» **Aim of the exercise**:
Lines from the one containing "January 2017 (27, 2039)" through the final line of the records are the only ones to copy, and each must match exactly.

*** Data Section Begins ***

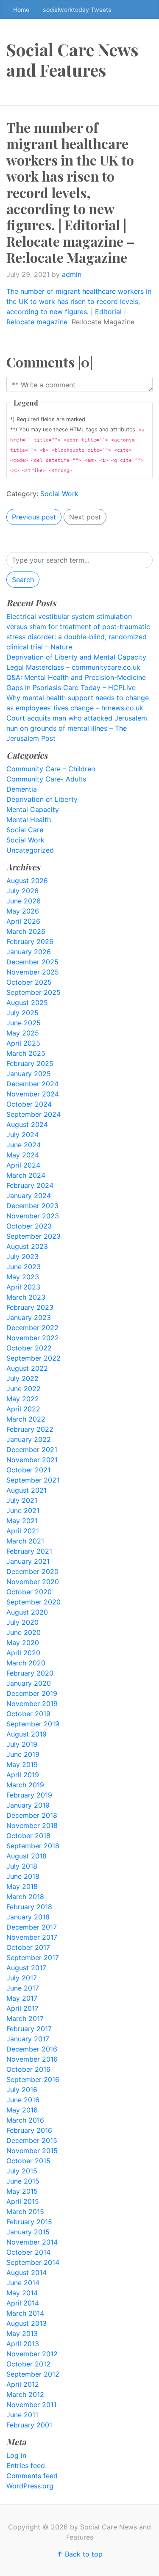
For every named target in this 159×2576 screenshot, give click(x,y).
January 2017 (27, 2039)
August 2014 (26, 2272)
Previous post (34, 517)
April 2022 (23, 1409)
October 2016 (28, 2069)
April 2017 (22, 2008)
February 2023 (29, 1307)
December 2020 (32, 1571)
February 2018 (29, 1906)
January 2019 (28, 1805)
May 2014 (22, 2293)
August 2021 (26, 1490)
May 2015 (22, 2191)
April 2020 (23, 1652)
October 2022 (29, 1348)
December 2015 (31, 2140)
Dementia (21, 789)
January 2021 (28, 1561)
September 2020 (33, 1602)
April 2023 (23, 1287)
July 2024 (22, 1134)
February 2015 (29, 2221)
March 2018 (25, 1896)
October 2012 (28, 2364)
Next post (85, 517)
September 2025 (33, 992)
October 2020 (29, 1592)
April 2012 (22, 2384)
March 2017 (25, 2018)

*** Data Section Ends ***

» **Solved exercise**:
January 2017 (27, 2039)
August 2014 (26, 2272)
Previous post (34, 517)
April 2022 (23, 1409)
October 2016 (28, 2069)
April 2017 (22, 2008)
February 2023 (29, 1307)
December 2020 (32, 1571)
February 2018 (29, 1906)
January 2019 (28, 1805)
May 2014 (22, 2293)
August 2021 (26, 1490)
May 2015 (22, 2191)
April 2020 (23, 1652)
October 2022 (29, 1348)
December 2015 (31, 2140)
Dementia (21, 789)
January 2021 (28, 1561)
September 2020 (33, 1602)
April 2023 (23, 1287)
July 2024 (22, 1134)
February 2015 (29, 2221)
March 2018 (25, 1896)
October 2012 (28, 2364)
Next post (85, 517)
September 2025 (33, 992)
October 2020 (29, 1592)
April 2012 (22, 2384)
March 2017 (25, 2018)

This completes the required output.